Sleeper 13 by Rob Sinclair

I’m a massive fan of Rob Sinclair’s novels and though I’m a bit late to the party, I finally got round to reading Sleeper 13. I had high expectations about this novel and I wasn’t disappointed. Here’s the blurb:

Smuggled to the Middle East as a child.

Trained as one of the most elite insurgents of his generation.

Forced to do things no one should, for a cause he couldn’t believe in.

But as his brothers were preparing to kill, he was looking for a way out.

Now, on the eve of the deadliest coordinated attacks the world has ever seen, he finally has his chance.

He will break free and hunt down those who made him a monster.

He must draw on all his training to survive.

He is Sleeper 13.

Sleeper 13 is a brilliant, cleverly written thriller which doesn’t hold back on the goriness. At one particular point, I actually thought I might be sick. Now that’s a powerful narrative that can give so much graphic detail that it has such a visceral effect. This book is certainly not for the faint-hearted but nor does it contain gruesome scenes gratuitously. They are strategically placed to show the scale of the depravity of Aydin and his brothers.

As always, Sinclair writes intelligently and this book reflects well the threat of terrorism in our society. 
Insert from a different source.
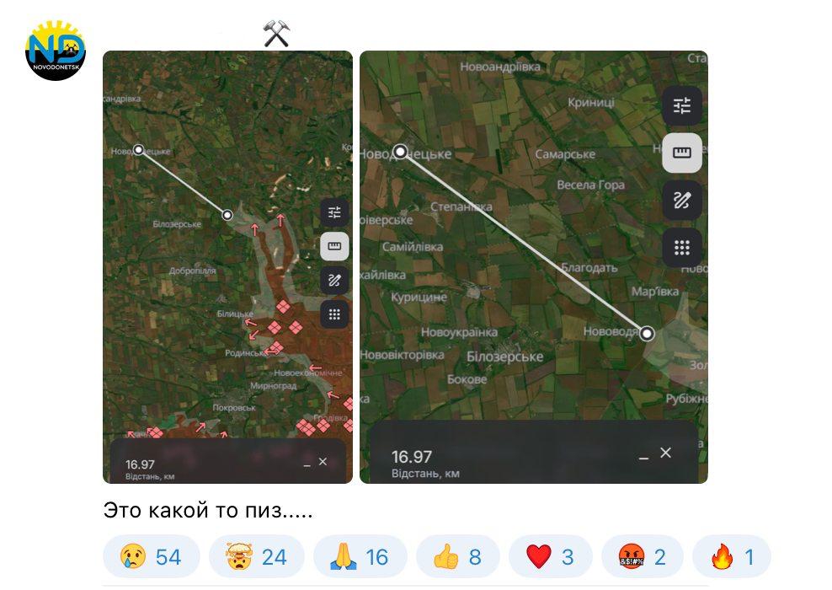Open grid dots menu on left map
Viewport: 832px width, 590px height.
[334, 314]
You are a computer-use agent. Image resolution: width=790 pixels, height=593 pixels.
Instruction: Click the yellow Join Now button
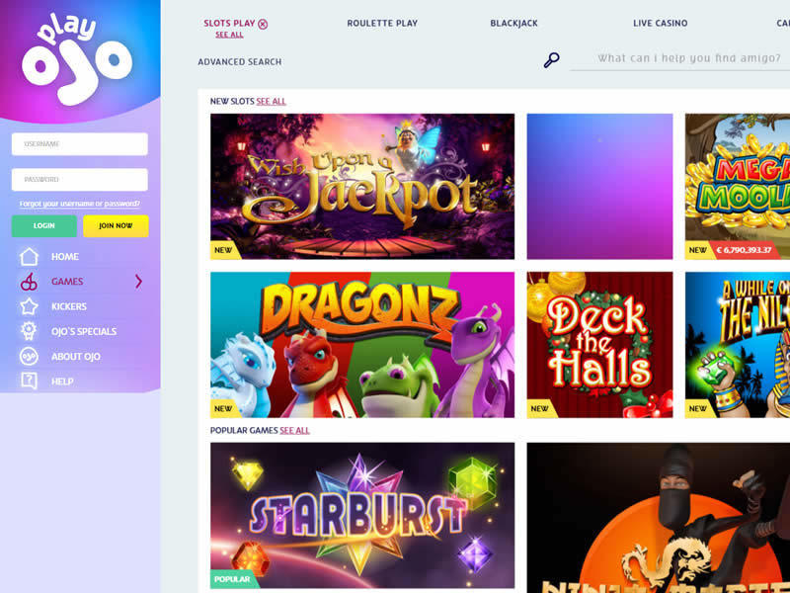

Sinclair challenges the reader to look at things from the point of view of someone who was sent to a terrorist training camp as a child, and I did feel sympathy for the main character, Aydin, at various points in the story. He makes the wrong decisions at times and uses excess violence at will, but the flashbacks portray the indoctrination of these young boys to be cold, calculated and aggressive, which adds, perhaps, a previously unconsidered perspective.

Sinclair also illuminates the red tape involved in obtaining intelligence on terrorist activity. Rachel Cox is a great character, tenacious and not bound by rules where she feels it would be better to break them to get results. She’s a clever woman who sees the bigger picture where Aydin is concerned, when her boss and even Aydin himself, does not. She’s the perfect counter-balance to Aydin.

It didn’t take me long to read this book and I found it to be a fascinating and enjoyable read. If you like a thriller and you’re not squeamish, I would highly recommend this book. I look forward to Fugitive 13, when that comes out in March.